10. The metal object of claim 6 wherein the plurality of serrations are a plurality of square or trapezoidal grooves.

11. The metal object of claim 6 wherein the plurality of serrations are a plurality of semicircular grooves.

12. The metal object of claim 6 wherein a depth of the plurality of serrations is about equal to a pitch of the plurality of serrations.

13. The metal object of claim 6 wherein a depth of the plurality of serrations is greater than half of a pitch of the plurality of serrations and less than the pitch of the plurality of serrations.

14. A chain-driven bicycle, comprising:

a frame;

a fork coupled to a front portion of the frame;

a front wheel having a front axle, said front axle secured to the fork;

handlebars coupled to the fork;

a rear wheel having a rear axle, said rear axle secured to a rear portion of the frame at right and left dropouts;

a driven sprocket coupled to the rear wheel;

a driving sprocket;

a chain connecting the driving sprocket to the driven sprocket, wherein

the driving sprocket and the driven sprocket are arranged so that adjusting a position of the rear axle along an adjustment direction is operative to change a tension of the chain;

the right and left dropouts characterized by comprising:

a parallel-sided slot having a width large enough to accept an end of the rear axle and a length, said length generally parallel to the adjustment direction;

a plurality of locking channels oriented generally perpendicular to the adjustment direction; the chain-driven bicycle further comprising:

right and left rear-axle lock plates, each lock plate having an opening large enough to accept an end of the rear axle and a channeled face comprising mating channels configured to engage with the plurality of locking channels of the respective right and left dropouts; and

means for urging the right and left threaded rear-axle lock plates against the right and left dropouts so that the mating channels engage the locking channels and discourage the rear axle from traveling along the length of the parallel-sided slot.

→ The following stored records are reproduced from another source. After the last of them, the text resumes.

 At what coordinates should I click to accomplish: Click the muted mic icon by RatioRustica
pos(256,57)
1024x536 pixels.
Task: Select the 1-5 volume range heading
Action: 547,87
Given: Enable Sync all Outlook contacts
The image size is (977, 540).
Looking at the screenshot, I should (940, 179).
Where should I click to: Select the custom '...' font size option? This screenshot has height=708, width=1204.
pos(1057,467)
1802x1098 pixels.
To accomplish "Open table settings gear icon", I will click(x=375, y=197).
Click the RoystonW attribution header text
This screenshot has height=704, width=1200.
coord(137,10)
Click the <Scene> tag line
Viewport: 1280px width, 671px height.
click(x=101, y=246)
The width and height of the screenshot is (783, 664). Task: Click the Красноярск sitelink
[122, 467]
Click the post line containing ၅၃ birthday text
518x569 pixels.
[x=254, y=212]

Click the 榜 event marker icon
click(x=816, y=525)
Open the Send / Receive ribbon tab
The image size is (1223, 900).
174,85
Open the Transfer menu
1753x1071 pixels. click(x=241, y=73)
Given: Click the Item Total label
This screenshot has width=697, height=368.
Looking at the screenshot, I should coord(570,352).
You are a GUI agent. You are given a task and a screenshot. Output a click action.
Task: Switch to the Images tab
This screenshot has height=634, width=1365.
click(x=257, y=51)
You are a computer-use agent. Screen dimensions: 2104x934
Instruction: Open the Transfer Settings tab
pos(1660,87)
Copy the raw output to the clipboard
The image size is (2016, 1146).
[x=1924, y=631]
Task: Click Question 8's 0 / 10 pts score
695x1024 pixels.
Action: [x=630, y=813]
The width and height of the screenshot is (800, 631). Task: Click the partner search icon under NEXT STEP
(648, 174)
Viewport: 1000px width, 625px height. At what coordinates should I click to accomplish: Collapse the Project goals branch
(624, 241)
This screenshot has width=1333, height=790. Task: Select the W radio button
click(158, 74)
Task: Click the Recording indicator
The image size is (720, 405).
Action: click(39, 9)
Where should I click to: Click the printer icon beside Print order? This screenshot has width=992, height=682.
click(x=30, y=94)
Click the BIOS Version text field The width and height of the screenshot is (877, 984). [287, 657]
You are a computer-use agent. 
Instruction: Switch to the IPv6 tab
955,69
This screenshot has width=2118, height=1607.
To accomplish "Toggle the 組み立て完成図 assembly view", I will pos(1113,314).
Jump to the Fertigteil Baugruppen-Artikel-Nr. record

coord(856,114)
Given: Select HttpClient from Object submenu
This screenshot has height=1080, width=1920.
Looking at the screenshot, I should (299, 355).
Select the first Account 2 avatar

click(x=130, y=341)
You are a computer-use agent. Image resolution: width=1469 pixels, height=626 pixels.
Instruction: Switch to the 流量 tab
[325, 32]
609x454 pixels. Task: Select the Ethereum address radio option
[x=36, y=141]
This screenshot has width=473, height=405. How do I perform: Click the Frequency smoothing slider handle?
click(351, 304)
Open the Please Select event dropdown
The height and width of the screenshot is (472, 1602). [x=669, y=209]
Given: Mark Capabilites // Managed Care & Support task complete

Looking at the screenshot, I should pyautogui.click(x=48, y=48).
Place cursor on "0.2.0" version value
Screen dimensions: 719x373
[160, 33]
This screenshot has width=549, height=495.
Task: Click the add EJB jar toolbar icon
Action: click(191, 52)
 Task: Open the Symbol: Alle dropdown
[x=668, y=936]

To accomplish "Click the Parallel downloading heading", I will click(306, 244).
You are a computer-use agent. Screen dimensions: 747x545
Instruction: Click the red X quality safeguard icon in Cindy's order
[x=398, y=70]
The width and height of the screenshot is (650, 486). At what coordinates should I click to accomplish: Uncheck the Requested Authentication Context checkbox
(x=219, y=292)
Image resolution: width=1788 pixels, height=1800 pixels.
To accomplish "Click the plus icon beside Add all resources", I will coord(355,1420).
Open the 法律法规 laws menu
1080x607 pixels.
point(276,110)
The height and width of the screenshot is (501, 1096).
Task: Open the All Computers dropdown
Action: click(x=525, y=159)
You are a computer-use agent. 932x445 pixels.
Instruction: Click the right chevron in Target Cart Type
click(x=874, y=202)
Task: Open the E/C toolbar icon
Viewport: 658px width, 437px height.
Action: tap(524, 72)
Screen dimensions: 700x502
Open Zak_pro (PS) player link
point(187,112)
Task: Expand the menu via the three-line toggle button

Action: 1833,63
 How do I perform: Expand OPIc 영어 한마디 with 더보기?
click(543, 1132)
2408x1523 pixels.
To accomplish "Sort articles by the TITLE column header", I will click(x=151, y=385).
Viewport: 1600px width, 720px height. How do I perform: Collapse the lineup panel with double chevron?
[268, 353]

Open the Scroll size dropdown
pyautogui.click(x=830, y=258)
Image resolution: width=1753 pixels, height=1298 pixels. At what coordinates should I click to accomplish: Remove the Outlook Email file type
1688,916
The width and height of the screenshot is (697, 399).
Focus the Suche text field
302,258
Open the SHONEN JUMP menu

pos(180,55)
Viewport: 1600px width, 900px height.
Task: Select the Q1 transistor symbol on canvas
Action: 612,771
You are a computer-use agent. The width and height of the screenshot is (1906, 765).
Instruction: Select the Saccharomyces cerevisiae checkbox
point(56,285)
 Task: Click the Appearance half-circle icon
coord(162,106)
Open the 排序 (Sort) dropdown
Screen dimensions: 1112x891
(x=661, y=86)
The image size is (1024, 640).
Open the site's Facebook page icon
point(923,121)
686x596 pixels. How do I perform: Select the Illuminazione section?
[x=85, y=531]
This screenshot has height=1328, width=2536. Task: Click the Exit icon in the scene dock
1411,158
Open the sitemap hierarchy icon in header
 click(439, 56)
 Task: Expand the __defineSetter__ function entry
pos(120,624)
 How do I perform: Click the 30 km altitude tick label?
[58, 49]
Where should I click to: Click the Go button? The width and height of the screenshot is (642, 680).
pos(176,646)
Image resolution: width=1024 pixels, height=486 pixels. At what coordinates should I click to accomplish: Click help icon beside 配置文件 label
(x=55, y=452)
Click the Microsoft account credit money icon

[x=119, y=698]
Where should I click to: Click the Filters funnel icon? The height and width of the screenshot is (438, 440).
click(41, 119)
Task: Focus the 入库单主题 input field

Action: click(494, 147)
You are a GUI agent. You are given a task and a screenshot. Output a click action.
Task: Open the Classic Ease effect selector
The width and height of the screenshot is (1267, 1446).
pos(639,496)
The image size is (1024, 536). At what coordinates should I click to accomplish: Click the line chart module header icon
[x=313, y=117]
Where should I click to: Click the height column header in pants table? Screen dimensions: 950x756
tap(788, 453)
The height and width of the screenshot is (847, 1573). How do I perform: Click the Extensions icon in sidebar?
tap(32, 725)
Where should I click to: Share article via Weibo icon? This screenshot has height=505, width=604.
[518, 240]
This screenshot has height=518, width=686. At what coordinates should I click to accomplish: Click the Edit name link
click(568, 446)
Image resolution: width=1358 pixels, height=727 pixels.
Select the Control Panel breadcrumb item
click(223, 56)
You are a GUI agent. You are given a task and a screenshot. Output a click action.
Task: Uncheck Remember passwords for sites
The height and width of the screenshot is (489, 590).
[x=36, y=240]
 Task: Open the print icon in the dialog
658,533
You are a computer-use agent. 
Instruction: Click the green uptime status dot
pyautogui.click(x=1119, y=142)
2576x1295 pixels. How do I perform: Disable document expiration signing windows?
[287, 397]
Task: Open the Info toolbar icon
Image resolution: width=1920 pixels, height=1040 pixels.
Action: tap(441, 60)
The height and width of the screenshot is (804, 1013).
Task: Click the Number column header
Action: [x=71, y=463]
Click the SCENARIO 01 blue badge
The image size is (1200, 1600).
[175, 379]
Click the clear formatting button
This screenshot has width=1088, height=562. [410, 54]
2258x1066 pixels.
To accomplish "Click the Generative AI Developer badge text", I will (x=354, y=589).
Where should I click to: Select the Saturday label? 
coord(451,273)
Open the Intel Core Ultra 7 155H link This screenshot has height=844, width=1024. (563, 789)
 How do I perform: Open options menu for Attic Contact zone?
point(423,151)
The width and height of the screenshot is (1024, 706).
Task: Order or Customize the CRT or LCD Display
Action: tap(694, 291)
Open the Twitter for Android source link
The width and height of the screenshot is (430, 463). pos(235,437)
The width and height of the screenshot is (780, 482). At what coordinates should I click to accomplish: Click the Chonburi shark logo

15. The chain-driven bicycle of claim 14 wherein the locking channels and the mating channels are triangular in shape.

16. The chain-driven bicycle of claim 14 wherein the locking channels and the mating channels are square in shape.

17. The chain-driven bicycle of claim 14 wherein the locking channels and the mating channels are trapezoidal in shape.

18. The chain-driven bicycle of claim 14 wherein the locking channels and the mating channels are semicircular in shape.

19. The chain-driven bicycle of claim 14 wherein a pitch of the locking channels and the mating channels is between ¼ of a length of a link of a chain of the chain-driven bicycle and ¾ of the length of the link of the chain of the chain-driven bicycle.

20. The chain-driven bicycle of claim 14 wherein a depth of the locking channels and the mating channels is at least half of a pitch of the locking channels and the mating channels, and no greater than the pitch of the locking channels and the mating channels.